What appears from the first line of the records below through the line containing "Jörg Drews (599, 317)" must be reproduced verbatim.

SUPPLIED INFORMATION =
────────────────
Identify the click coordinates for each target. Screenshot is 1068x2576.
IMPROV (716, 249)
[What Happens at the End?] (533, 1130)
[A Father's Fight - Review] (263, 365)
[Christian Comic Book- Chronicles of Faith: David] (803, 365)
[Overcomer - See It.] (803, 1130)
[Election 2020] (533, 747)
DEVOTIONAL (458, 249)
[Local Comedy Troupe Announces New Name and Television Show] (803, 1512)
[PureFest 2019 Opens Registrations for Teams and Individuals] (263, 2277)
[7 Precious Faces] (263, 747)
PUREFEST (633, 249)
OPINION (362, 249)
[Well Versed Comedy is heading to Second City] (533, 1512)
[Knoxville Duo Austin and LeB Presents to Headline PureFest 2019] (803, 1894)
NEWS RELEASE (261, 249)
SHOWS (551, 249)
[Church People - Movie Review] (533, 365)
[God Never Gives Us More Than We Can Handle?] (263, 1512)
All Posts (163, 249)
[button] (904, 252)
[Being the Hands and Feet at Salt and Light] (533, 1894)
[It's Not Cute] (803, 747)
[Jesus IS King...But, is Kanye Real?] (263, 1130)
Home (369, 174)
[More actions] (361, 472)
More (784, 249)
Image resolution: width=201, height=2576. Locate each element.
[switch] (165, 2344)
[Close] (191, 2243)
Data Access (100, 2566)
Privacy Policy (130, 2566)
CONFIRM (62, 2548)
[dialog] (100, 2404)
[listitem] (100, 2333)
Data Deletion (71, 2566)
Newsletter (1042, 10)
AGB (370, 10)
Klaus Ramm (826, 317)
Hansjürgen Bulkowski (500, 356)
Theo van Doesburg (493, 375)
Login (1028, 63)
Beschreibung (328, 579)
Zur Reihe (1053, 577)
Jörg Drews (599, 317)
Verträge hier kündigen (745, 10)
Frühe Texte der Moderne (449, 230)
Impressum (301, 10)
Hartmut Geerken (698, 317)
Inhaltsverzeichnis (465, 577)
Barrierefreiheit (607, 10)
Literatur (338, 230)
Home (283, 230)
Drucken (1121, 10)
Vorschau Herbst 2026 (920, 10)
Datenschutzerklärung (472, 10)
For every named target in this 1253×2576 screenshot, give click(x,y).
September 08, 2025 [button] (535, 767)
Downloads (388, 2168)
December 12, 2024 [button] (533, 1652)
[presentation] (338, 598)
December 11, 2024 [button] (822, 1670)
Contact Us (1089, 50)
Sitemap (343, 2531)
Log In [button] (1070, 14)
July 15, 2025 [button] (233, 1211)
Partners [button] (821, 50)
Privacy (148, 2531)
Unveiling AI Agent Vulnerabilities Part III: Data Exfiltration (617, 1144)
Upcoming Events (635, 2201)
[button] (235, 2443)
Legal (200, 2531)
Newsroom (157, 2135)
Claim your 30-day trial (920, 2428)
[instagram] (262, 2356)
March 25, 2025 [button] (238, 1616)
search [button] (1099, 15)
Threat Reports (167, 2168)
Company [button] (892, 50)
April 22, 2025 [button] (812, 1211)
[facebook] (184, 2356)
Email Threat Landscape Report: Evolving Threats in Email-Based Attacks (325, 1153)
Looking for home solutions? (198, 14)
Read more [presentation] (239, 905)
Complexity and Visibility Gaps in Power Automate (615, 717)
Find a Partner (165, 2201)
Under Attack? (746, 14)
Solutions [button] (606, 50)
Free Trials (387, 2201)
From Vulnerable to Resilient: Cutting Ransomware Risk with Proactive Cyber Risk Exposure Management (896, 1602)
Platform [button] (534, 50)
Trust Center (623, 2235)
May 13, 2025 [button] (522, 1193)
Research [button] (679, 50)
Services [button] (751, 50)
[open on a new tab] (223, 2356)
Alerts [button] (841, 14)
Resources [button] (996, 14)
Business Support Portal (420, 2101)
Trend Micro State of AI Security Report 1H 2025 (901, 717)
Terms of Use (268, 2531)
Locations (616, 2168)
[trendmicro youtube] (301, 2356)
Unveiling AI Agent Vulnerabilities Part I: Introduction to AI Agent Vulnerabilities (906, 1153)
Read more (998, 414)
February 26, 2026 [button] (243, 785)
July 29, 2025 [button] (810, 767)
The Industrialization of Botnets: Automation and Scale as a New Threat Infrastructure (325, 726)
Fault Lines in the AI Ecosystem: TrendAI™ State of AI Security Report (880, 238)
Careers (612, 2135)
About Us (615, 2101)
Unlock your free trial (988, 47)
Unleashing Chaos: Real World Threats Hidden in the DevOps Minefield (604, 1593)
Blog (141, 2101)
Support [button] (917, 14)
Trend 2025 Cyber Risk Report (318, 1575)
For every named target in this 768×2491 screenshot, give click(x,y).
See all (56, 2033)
────────────────
RESULT OF THIS EXERCISE =
Identify the click coordinates for each target. Screenshot is 1068x2576.
IMPROV (716, 249)
[What Happens at the End?] (533, 1130)
[A Father's Fight - Review] (263, 365)
[Christian Comic Book- Chronicles of Faith: David] (803, 365)
[Overcomer - See It.] (803, 1130)
[Election 2020] (533, 747)
DEVOTIONAL (458, 249)
[Local Comedy Troupe Announces New Name and Television Show] (803, 1512)
[PureFest 2019 Opens Registrations for Teams and Individuals] (263, 2277)
[7 Precious Faces] (263, 747)
PUREFEST (633, 249)
OPINION (362, 249)
[Well Versed Comedy is heading to Second City] (533, 1512)
[Knoxville Duo Austin and LeB Presents to Headline PureFest 2019] (803, 1894)
NEWS RELEASE (261, 249)
SHOWS (551, 249)
[Church People - Movie Review] (533, 365)
[God Never Gives Us More Than We Can Handle?] (263, 1512)
All Posts (163, 249)
[button] (904, 252)
[Being the Hands and Feet at Salt and Light] (533, 1894)
[It's Not Cute] (803, 747)
[Jesus IS King...But, is Kanye Real?] (263, 1130)
Home (369, 174)
[More actions] (361, 472)
More (784, 249)
Image resolution: width=201, height=2576. Locate each element.
[switch] (165, 2344)
[Close] (191, 2243)
Data Access (100, 2566)
Privacy Policy (130, 2566)
CONFIRM (62, 2548)
[dialog] (100, 2404)
[listitem] (100, 2333)
Data Deletion (71, 2566)
Newsletter (1042, 10)
AGB (370, 10)
Klaus Ramm (826, 317)
Hansjürgen Bulkowski (500, 356)
Theo van Doesburg (493, 375)
Login (1028, 63)
Beschreibung (328, 579)
Zur Reihe (1053, 577)
Jörg Drews (599, 317)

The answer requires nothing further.